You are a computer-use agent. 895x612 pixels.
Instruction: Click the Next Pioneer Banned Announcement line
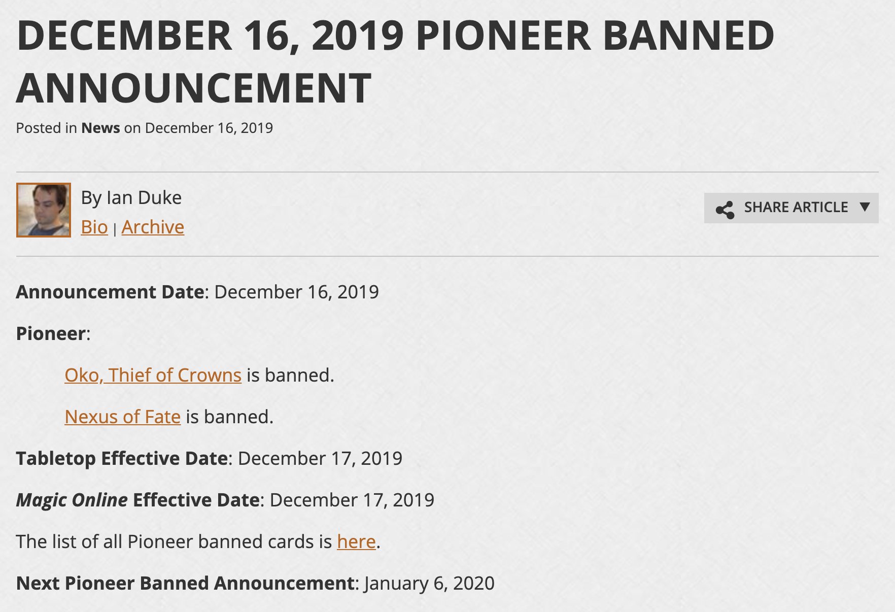coord(255,583)
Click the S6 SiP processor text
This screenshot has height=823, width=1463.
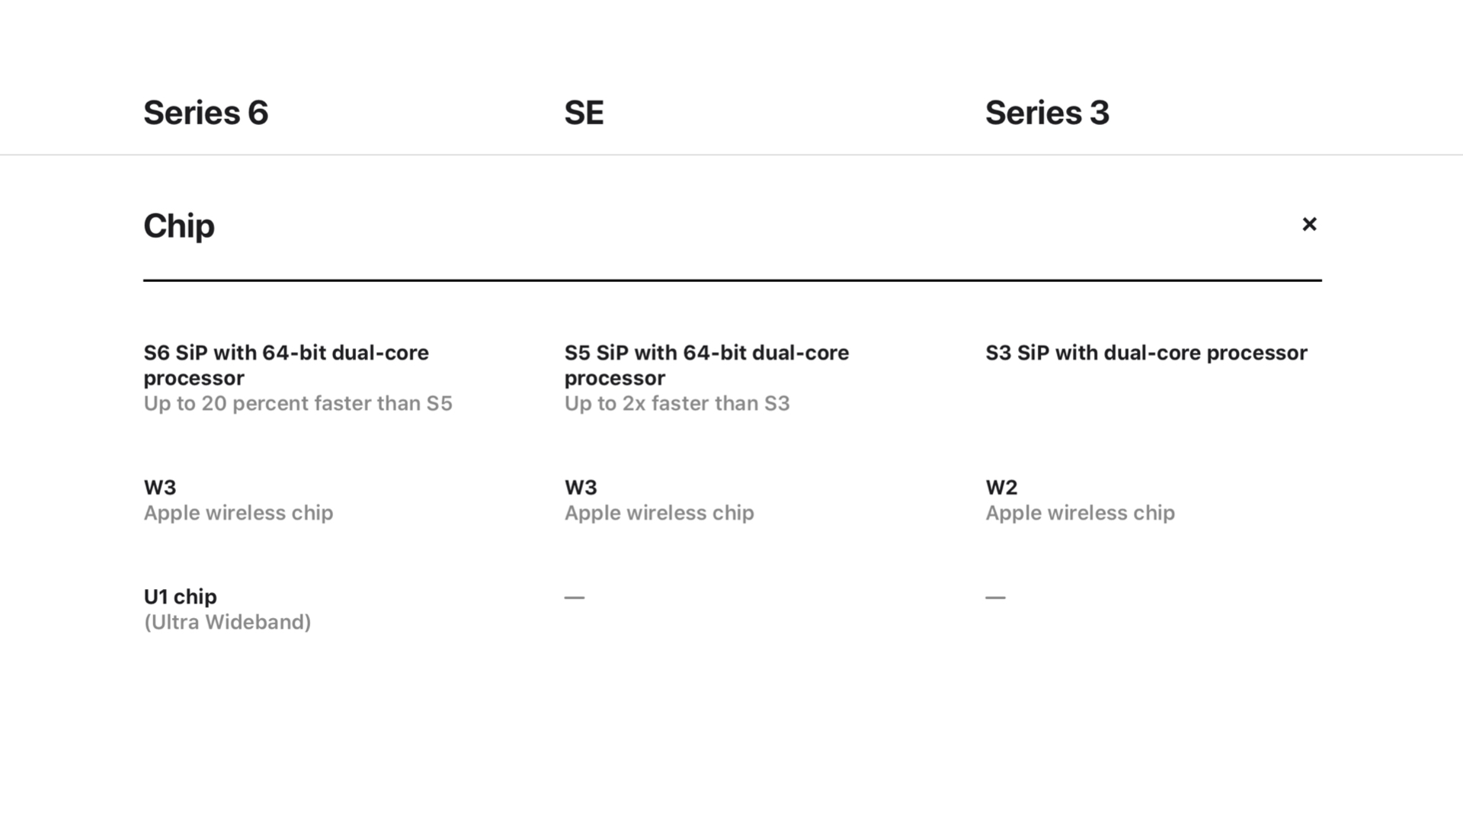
+===+
Copy out each line of the data above that contains the word "Click".

Instruction: Click the Next Pioneer Banned Announcement line
Click the S6 SiP processor text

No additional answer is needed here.